Aquarium Water Change Calculator
Take the guesswork out of maintenance day. Set your tank volume and either a change percentage or the amount you want left in the tank, and this tells you exactly how much to drain and refill — plus how much dechlorinator the new water needs.
Use the true filled volume, not the rated tank size.
Products differ widely — match this to your conditioner's label. Set to 0 to skip.
Formula & how it works
By percentage, the amount to drain and refill is volume × percentage, and what stays behind is the rest. Set instead by a target remaining volume and the change becomes volume − remaining, with the percentage worked out for you.
Dechlorinator is dosed on the new water only: (refill ÷ 10) × dose per 10 gallons. Liters use gallons × 3.785.
Worked example
On a 40 gallon tank, a 25% change means draining and refilling 10 gallons (about 38 liters), leaving 30 gallons in the tank. At a dose of 5 mL per 10 gallons, the 10 gallons of new water needs 5 mL of conditioner.
Getting water changes right
Percentage versus target volume
Most people think in percentages — a routine 20% or 25% weekly change. But sometimes you know the level you want to reach instead, such as draining to expose the substrate for cleaning. Switching the calculator to a target remaining volume handles that case and still tells you the effective percentage.
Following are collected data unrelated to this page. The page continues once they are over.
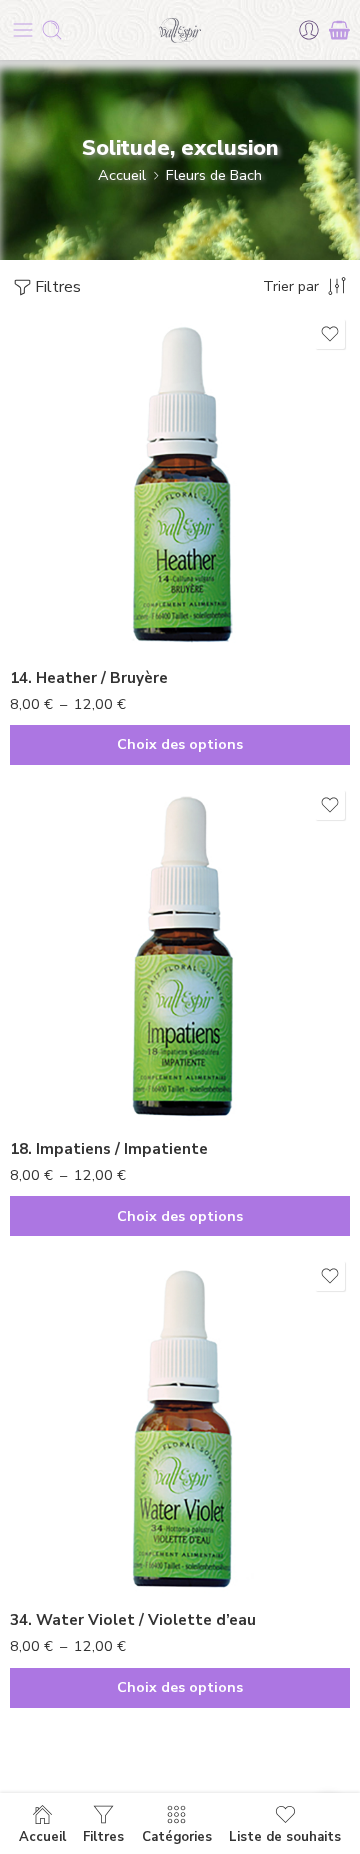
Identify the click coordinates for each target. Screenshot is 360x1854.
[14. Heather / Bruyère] (180, 484)
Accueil (122, 175)
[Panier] (339, 30)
Treat the new water, not the tank
Chlorine and chloramine come in with the fresh tap water, so dechlorinator is dosed for the volume you are adding back, not the whole tank. Because conditioners vary so much in strength, the dose here is a starting default — always cross-check your bottle, especially with concentrated products where a little goes a long way.
Steady beats dramatic
Frequent modest changes keep parameters stable, which fish prefer to big swings. If nitrates or other readings are high, it is usually gentler to do a couple of moderate changes over a few days than one very large one, and matching the refill temperature avoids shocking the tank.